Positions of words and items

****************

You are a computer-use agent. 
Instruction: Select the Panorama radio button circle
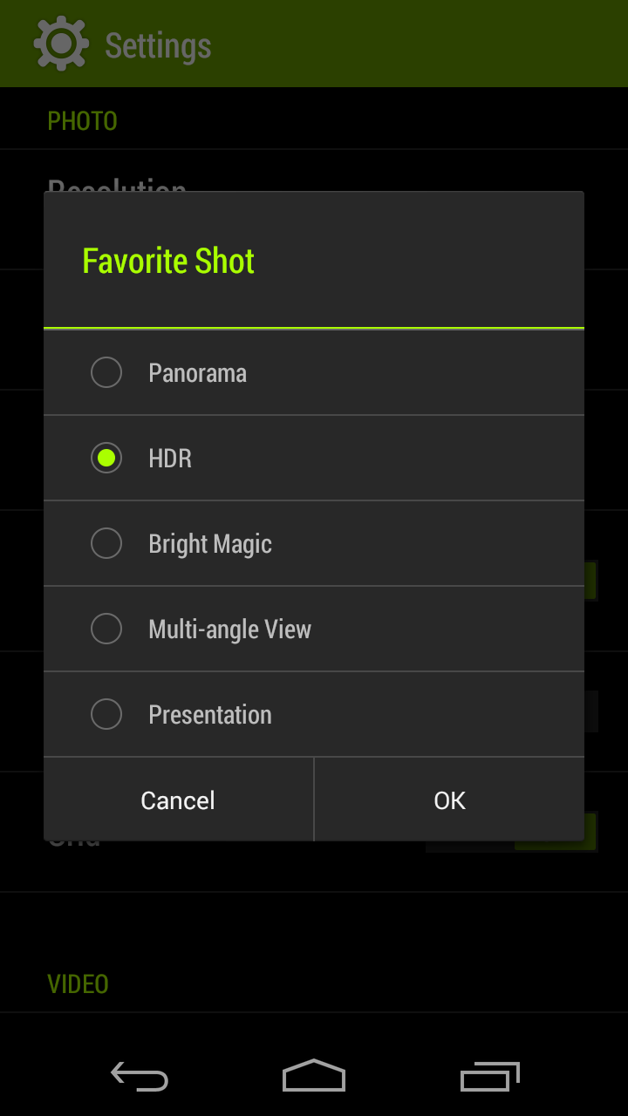(x=106, y=373)
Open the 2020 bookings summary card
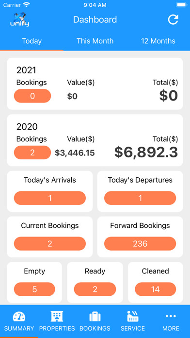 95,140
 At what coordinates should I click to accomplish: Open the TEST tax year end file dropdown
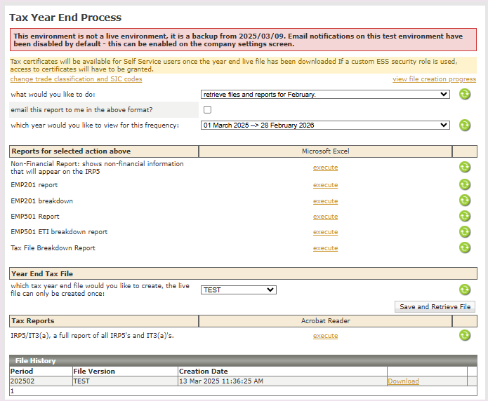pos(238,290)
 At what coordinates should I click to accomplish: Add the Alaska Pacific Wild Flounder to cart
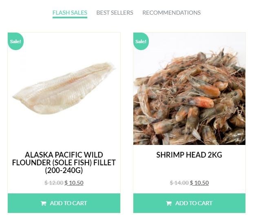tap(64, 203)
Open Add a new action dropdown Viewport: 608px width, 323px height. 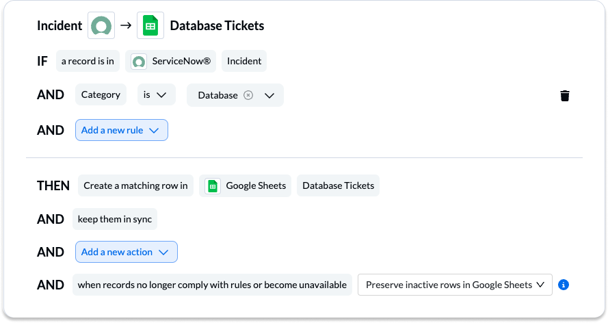point(127,252)
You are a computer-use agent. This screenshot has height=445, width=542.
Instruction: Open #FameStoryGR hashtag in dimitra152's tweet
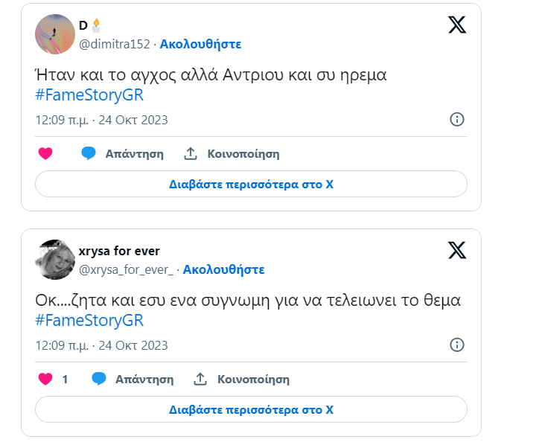click(89, 96)
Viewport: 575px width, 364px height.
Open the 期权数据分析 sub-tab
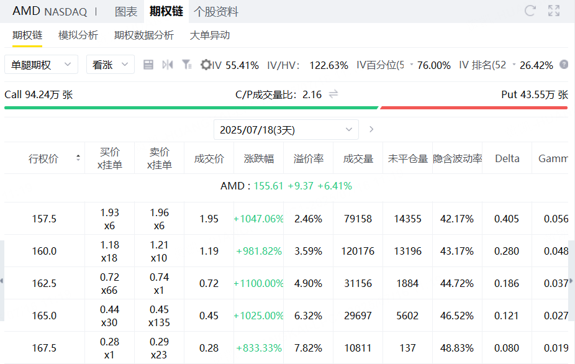click(144, 35)
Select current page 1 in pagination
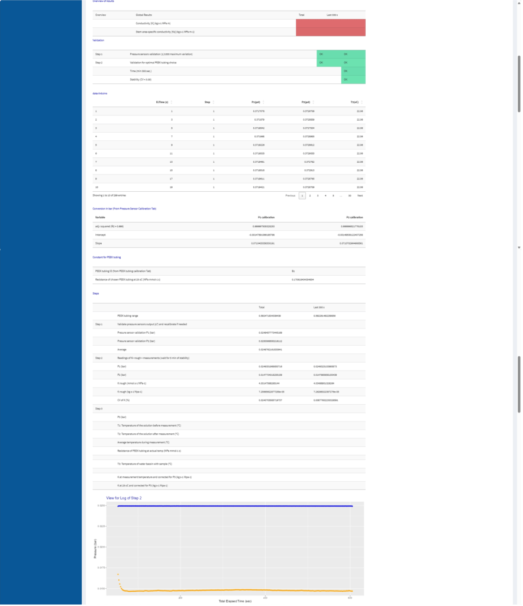 (302, 195)
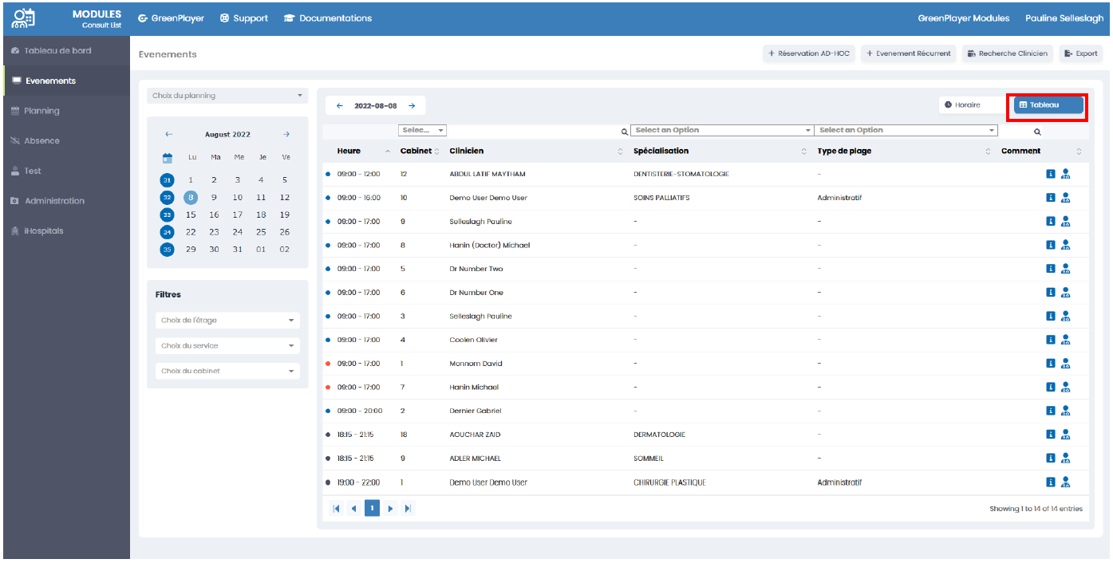Image resolution: width=1113 pixels, height=563 pixels.
Task: Switch to Tableau view
Action: point(1048,105)
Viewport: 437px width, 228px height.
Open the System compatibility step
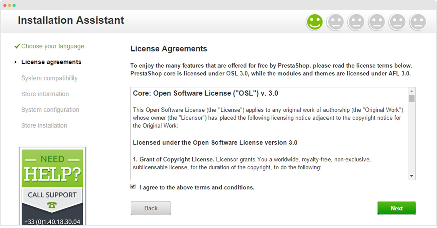coord(49,78)
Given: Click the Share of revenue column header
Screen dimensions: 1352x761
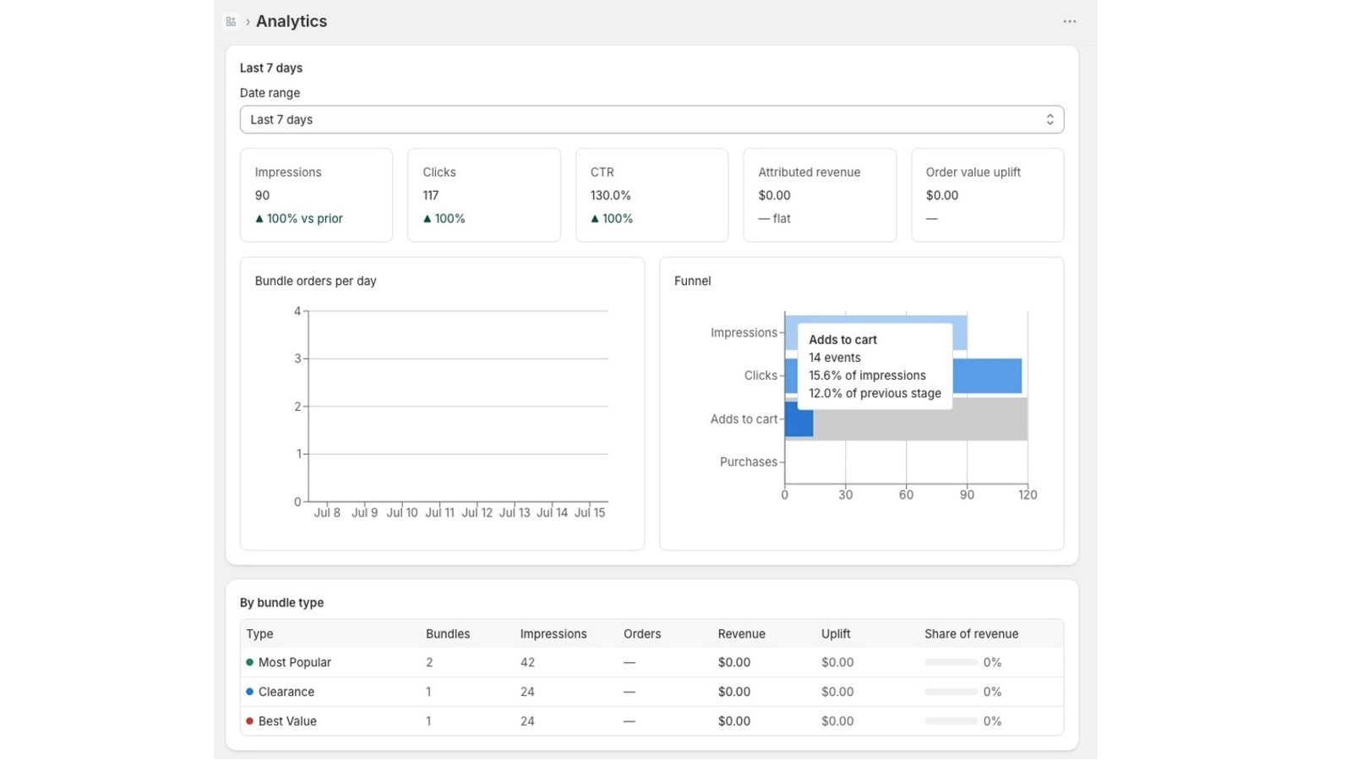Looking at the screenshot, I should [971, 634].
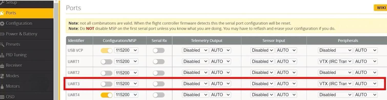
Task: Click the Presets wand icon
Action: click(2, 44)
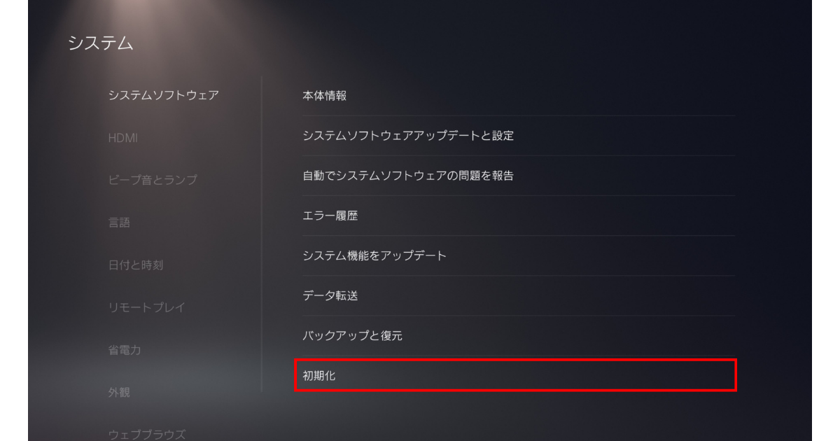
Task: Click the vertical divider between panels
Action: (x=262, y=234)
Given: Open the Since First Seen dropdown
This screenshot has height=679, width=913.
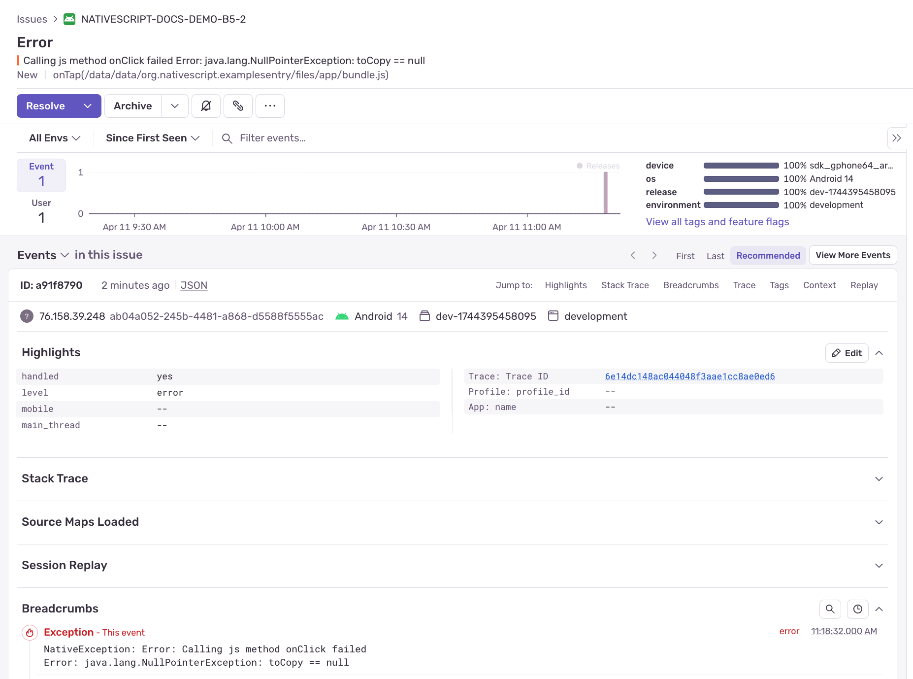Looking at the screenshot, I should pyautogui.click(x=152, y=138).
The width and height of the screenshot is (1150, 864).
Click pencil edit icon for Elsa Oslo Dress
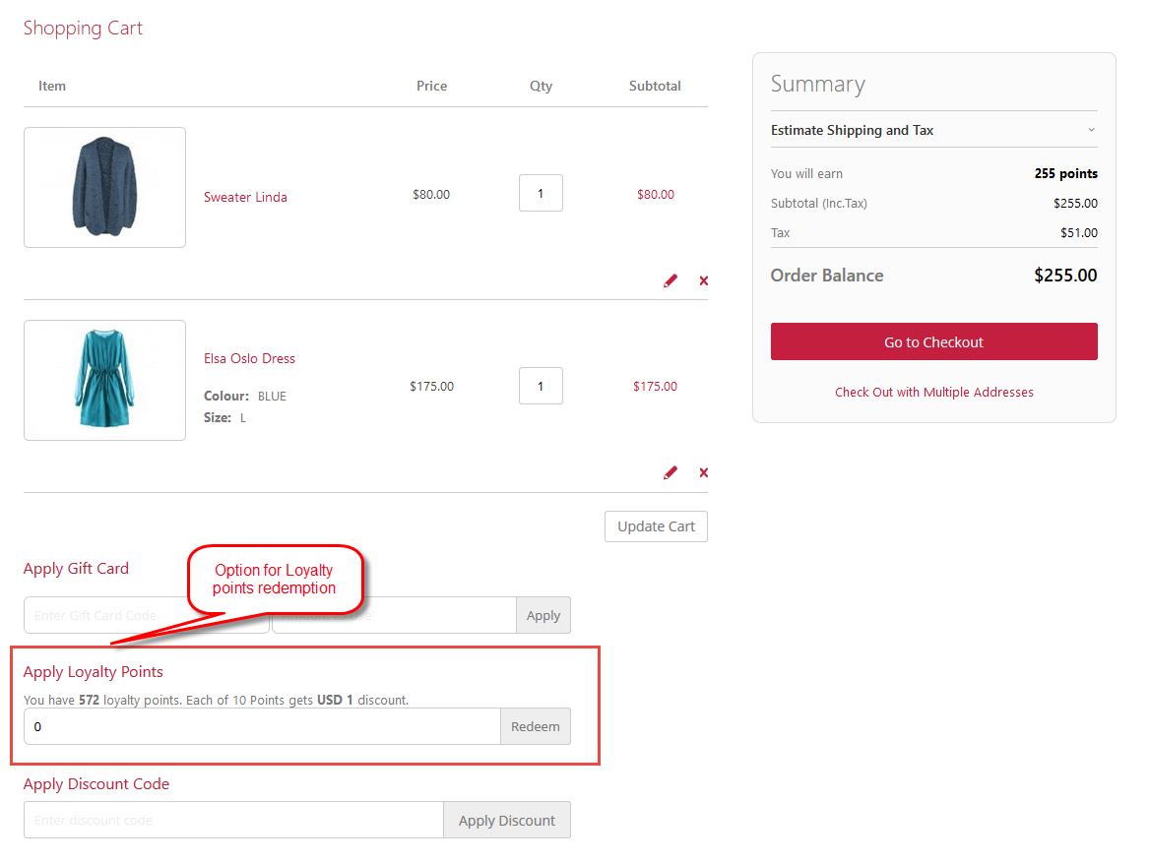(x=671, y=472)
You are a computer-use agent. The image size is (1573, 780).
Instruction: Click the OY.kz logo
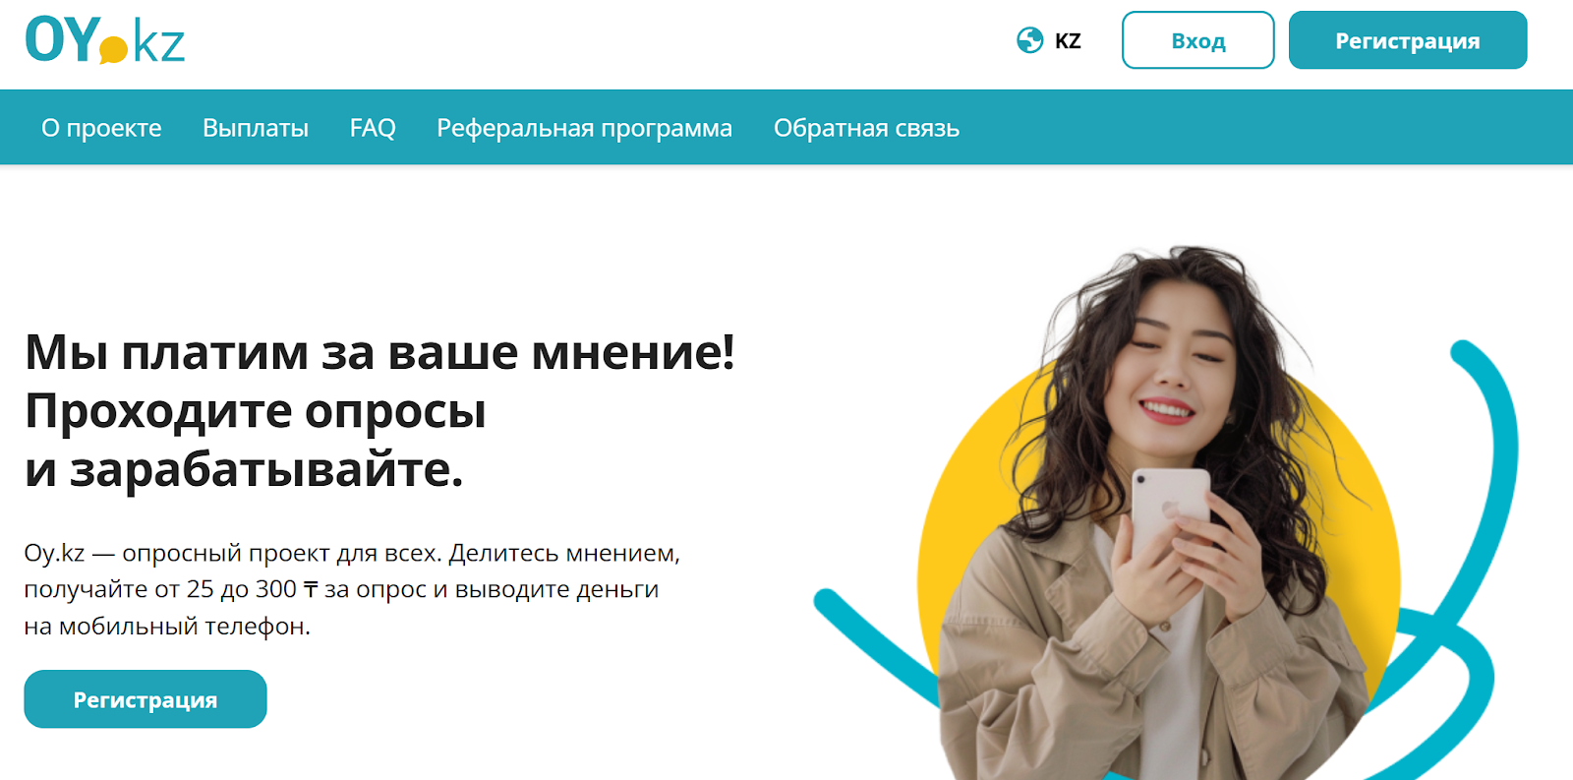pos(105,40)
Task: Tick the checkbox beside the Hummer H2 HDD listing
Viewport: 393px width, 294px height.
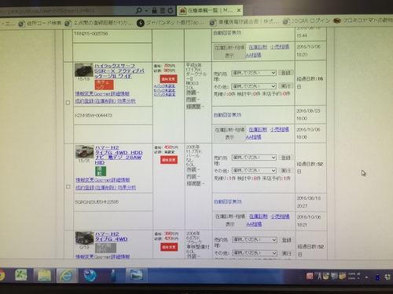Action: (68, 187)
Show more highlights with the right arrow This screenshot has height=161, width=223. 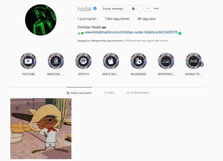pyautogui.click(x=202, y=64)
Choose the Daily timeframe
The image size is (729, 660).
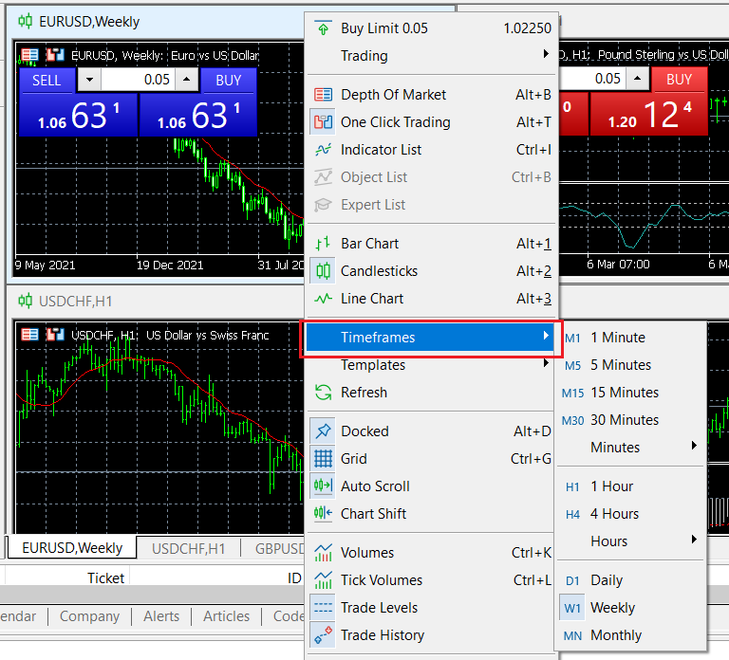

****************

### What to produce
Reproduce verbatim the lines above, beginning at the line that has "Viewport: 437px width, 228px height." and stopping after the line that has "pos(105,40)". Omit the pictures from your answer.

### Response below
Viewport: 437px width, 228px height.
Open the System compatibility step
coord(49,78)
Given: Click the Share of revenue column header
Screen dimensions: 1352x761
Looking at the screenshot, I should [971, 634].
Task: Click the Presets wand icon
Action: click(2, 44)
Task: Click the vertical divider between panels
Action: (x=262, y=234)
Given: Open the Since First Seen dropdown
This screenshot has height=679, width=913.
Looking at the screenshot, I should pyautogui.click(x=152, y=138).
The width and height of the screenshot is (1150, 864).
Click pencil edit icon for Elsa Oslo Dress
(x=671, y=472)
You are a computer-use agent. The image size is (1573, 780).
Instruction: Click the OY.kz logo
pos(105,40)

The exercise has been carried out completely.